The oil and gas firm noted it has begun active discussions with its joint venture (JV) partners and the Government of Ghana “for not only the continued offtake of associated gas from Jubilee, but also the non-associated gas resources in TEN”.
“The timely development of this resource will support energy security for Ghana and catalyse industrial development in Ghana. Combined with the progress we expect to make with our carbon offset projects, Tullow will continue to be a leading investor in Ghana with an integrated offer across oil, gas and local content.”
Rahul Dhir, CEO
This notwithstanding, reports surfaced earlier this month that the offtake of gas from Jubilee will no longer be free by year’s end. Ghana has enjoyed free gas supply from the Jubilee field since the erstwhile Kufuor government under a free gas arrangement.
With this arrangement kicking off by the end of the year, this would obviously mean that the cost of the gas supply may impact pricing of power generation.
“The Jubilee Foundation Volume, which we have enjoyed over the years as free gas, is coming to an end. The good news is that it will still be cheaper, but it won’t be the cheapest particularly; it will be more expensive than now,” a GNPC spokesperson said in an interview, earlier this month.
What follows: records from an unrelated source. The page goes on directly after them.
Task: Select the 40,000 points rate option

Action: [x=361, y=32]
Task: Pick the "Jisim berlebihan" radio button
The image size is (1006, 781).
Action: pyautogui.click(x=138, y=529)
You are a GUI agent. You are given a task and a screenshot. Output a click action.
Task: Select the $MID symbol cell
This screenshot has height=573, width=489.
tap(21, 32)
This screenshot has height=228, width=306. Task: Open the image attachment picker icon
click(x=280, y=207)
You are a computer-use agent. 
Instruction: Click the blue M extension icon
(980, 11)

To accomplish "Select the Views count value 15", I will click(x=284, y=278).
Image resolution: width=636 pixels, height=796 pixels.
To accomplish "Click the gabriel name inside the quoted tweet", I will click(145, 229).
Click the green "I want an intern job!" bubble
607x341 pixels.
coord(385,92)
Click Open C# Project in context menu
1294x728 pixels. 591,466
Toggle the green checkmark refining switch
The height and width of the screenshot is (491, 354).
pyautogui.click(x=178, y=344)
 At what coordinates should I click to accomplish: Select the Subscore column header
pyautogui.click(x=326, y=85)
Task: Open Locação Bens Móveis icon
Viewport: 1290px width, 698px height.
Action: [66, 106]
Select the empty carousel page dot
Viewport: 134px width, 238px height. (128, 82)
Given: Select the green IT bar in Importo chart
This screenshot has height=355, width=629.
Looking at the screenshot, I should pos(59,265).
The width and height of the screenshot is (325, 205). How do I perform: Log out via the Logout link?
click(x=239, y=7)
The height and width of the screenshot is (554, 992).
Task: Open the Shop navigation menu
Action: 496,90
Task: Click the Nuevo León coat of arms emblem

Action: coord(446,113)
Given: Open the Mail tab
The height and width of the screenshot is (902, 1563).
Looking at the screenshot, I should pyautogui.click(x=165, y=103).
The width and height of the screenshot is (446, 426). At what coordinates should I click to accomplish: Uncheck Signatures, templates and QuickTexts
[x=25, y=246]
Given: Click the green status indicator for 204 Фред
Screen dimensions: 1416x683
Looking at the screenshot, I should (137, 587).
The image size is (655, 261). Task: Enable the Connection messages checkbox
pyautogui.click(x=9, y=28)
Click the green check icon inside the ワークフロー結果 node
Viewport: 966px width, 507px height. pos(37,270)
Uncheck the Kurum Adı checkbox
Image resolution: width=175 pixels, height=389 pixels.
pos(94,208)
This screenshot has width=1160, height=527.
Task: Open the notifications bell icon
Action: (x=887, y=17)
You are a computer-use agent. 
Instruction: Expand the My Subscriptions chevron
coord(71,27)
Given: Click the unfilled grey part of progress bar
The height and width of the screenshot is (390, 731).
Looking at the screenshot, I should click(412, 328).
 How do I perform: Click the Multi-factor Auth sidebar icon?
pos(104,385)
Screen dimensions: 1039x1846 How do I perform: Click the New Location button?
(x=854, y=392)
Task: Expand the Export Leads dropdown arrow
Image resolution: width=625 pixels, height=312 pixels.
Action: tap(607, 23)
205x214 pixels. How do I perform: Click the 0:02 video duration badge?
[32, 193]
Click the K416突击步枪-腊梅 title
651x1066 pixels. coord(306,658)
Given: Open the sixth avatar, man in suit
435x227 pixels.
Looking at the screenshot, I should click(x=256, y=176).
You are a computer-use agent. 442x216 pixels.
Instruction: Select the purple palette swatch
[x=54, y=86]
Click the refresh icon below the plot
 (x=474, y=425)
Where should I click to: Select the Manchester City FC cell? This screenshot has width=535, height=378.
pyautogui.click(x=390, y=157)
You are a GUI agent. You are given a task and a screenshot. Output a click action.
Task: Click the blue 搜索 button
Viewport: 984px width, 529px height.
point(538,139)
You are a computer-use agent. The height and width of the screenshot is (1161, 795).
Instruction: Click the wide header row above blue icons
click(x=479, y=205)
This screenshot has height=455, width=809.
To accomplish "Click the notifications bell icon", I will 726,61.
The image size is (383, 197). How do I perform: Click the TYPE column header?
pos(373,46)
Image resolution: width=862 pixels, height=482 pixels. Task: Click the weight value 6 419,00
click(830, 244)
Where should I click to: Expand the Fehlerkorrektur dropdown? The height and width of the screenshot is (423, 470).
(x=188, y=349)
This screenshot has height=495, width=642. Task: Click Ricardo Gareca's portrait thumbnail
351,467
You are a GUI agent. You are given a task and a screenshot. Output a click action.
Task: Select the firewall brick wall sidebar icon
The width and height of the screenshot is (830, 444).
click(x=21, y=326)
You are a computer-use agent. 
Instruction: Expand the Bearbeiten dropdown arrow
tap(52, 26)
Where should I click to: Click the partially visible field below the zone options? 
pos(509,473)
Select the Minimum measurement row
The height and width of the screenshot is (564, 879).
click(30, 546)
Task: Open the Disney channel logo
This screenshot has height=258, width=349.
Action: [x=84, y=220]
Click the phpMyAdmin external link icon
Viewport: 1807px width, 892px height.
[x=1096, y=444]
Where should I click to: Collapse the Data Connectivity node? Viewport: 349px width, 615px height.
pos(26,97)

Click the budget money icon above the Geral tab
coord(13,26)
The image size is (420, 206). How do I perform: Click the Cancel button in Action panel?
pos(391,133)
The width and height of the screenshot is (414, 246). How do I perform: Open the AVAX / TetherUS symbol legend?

Tullow to Invest in Gas Infrastructure
Tullow also stated in its 2021 annual report, that plans are underway to expand infrastructure in its gas handling structure on the Jubilee floating, production, storage and offloading (FPSO) vessel and the ability to supply Jubilee & TEN gas.
The company underscored that “this gave it confidence that it could meet growing domestic demand and be the most competitive supplier of gas into the Ghanaian market.”
According to ACEP, this however, requires investment in upstream gas production and midstream gas processing infrastructure. “Therefore, if the risk level is high, investments will either come at a higher premium or may not,” ACEP noted.
The energy think-tank said the recent geopolitical issues and their impact on global commodity prices underscore the need for Ghana to focus on developing its domestic gas assets, which required investment.
Despite its zero-flaring policy, data on the volume of gas flared or re-injected in the country’s oil and gas fields was about 246 bcf of gas between 2019 and 2021.
“Out of this quantity, about 46.8 bcf was flared while 199.8 bcf was re-injected. The flared gas from Jubilee and TEN fields could account for a daily supply of about 50 million standard cubic feet per day (mmscfd) if the Gas Processing Plant (GPP) were expanded as scheduled.”
ACEP
Tullow noted that it now has solid financial and operational foundations with a well-defined opportunity set to drive growth and create value and especially undertake these investments in gas handling infrastructure.
“With new leadership at the Board, we are now well-placed to build on these firm foundations to achieve our ambitions in the African oil and gas sector and fulfil our purpose of building a better future through responsible oil and gas development.
“We will do this by successfully executing our long-term business plan which will grow production and generate substantial cash flows to create value for all our stakeholders.”